[Stored records]

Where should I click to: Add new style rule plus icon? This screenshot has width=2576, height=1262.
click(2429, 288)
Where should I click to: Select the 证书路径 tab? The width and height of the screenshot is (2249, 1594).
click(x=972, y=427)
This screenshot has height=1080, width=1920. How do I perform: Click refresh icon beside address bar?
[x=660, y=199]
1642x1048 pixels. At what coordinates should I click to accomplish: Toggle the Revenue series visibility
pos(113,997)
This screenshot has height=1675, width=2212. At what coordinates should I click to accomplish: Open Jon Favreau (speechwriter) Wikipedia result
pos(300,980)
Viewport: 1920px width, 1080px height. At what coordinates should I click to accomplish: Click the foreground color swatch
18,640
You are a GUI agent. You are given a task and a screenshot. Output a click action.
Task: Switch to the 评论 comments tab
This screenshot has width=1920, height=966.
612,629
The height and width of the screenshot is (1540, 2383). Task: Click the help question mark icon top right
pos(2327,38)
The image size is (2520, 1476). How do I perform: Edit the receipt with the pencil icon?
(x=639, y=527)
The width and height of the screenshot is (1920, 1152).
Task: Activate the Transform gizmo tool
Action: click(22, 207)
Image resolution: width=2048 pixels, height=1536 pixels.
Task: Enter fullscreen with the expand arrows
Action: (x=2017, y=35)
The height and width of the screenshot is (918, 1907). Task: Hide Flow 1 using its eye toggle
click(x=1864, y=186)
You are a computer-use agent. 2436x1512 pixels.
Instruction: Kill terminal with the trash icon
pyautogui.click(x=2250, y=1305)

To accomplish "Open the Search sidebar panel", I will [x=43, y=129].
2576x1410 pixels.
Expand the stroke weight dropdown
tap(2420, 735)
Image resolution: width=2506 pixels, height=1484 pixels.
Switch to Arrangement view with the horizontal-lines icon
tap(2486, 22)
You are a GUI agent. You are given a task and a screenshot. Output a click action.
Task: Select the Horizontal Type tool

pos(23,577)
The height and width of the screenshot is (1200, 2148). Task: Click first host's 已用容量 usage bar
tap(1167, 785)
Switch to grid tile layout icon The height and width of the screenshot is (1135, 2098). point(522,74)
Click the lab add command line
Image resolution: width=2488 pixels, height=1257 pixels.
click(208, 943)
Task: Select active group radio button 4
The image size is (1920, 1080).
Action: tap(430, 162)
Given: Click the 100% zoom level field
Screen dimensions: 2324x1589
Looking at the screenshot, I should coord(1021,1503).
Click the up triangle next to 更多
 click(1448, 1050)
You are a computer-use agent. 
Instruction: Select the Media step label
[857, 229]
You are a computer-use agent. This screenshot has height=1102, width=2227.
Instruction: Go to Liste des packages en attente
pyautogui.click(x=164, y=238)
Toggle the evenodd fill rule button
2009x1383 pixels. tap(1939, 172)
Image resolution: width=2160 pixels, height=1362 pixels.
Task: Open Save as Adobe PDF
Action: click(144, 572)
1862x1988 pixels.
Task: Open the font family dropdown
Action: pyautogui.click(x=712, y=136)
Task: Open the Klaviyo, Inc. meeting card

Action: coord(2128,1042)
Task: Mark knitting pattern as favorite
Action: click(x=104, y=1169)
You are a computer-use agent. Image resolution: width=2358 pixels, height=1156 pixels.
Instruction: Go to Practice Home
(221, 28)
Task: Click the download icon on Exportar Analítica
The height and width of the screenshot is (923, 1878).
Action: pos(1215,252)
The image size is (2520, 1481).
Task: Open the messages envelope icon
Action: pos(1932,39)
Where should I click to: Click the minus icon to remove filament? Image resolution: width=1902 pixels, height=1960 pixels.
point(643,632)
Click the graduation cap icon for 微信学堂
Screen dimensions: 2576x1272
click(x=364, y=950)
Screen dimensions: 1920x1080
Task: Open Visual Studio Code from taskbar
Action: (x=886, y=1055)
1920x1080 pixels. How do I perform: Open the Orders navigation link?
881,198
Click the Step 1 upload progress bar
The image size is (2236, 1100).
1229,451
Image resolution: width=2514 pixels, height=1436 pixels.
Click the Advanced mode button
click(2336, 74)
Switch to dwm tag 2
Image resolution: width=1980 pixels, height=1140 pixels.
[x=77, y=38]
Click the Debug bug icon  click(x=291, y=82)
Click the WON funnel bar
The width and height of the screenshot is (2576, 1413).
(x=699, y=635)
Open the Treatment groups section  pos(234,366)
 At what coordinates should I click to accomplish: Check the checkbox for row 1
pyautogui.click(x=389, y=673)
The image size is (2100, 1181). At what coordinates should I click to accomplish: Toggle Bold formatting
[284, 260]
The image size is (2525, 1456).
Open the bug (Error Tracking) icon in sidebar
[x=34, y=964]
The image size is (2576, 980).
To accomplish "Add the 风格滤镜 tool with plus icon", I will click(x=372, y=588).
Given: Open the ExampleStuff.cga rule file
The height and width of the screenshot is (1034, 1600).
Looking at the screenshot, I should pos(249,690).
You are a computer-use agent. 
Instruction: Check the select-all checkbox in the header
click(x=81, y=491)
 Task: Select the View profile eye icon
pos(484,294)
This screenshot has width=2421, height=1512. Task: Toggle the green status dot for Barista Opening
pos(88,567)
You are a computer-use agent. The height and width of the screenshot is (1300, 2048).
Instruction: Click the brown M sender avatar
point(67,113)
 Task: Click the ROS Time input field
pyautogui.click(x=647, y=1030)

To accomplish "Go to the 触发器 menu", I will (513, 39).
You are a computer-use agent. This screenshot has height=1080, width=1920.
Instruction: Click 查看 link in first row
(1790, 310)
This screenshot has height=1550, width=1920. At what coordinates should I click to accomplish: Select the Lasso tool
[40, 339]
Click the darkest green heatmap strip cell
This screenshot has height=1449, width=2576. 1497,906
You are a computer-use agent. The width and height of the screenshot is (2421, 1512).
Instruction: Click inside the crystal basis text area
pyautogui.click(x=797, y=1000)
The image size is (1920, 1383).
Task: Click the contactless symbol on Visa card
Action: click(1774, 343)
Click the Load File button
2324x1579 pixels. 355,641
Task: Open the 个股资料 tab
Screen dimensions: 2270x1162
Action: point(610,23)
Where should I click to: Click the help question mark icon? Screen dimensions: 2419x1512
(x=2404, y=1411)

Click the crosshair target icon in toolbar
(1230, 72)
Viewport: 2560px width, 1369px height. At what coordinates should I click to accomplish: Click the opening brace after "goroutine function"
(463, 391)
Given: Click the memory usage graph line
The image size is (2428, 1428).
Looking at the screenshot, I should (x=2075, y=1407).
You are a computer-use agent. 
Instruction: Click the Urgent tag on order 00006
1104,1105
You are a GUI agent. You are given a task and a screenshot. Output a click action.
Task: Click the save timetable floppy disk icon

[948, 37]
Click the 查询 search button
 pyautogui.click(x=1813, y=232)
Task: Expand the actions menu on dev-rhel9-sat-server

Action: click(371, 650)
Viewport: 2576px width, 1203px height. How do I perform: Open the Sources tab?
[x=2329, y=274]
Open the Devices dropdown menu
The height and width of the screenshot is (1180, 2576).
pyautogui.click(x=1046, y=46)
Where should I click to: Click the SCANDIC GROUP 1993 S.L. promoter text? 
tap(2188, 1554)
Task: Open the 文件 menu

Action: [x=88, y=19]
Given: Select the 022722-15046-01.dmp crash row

• [Aim of the exercise] Each line in the data that holds the word "computer" must be copied.

• [Result]
You are a computer-use agent. 2436x1512 pixels.
You are a computer-use agent. 
You are a computer-use agent. This screenshot has height=1102, width=2227.
You are a computer-use agent. Image resolution: width=2358 pixels, height=1156 pixels.
You are a computer-use agent. 
You are a computer-use agent. The height and width of the screenshot is (1300, 2048).
You are a computer-use agent. This screenshot has height=1080, width=1920.
You are a computer-use agent. The width and height of the screenshot is (2421, 1512).
You are a computer-use agent. 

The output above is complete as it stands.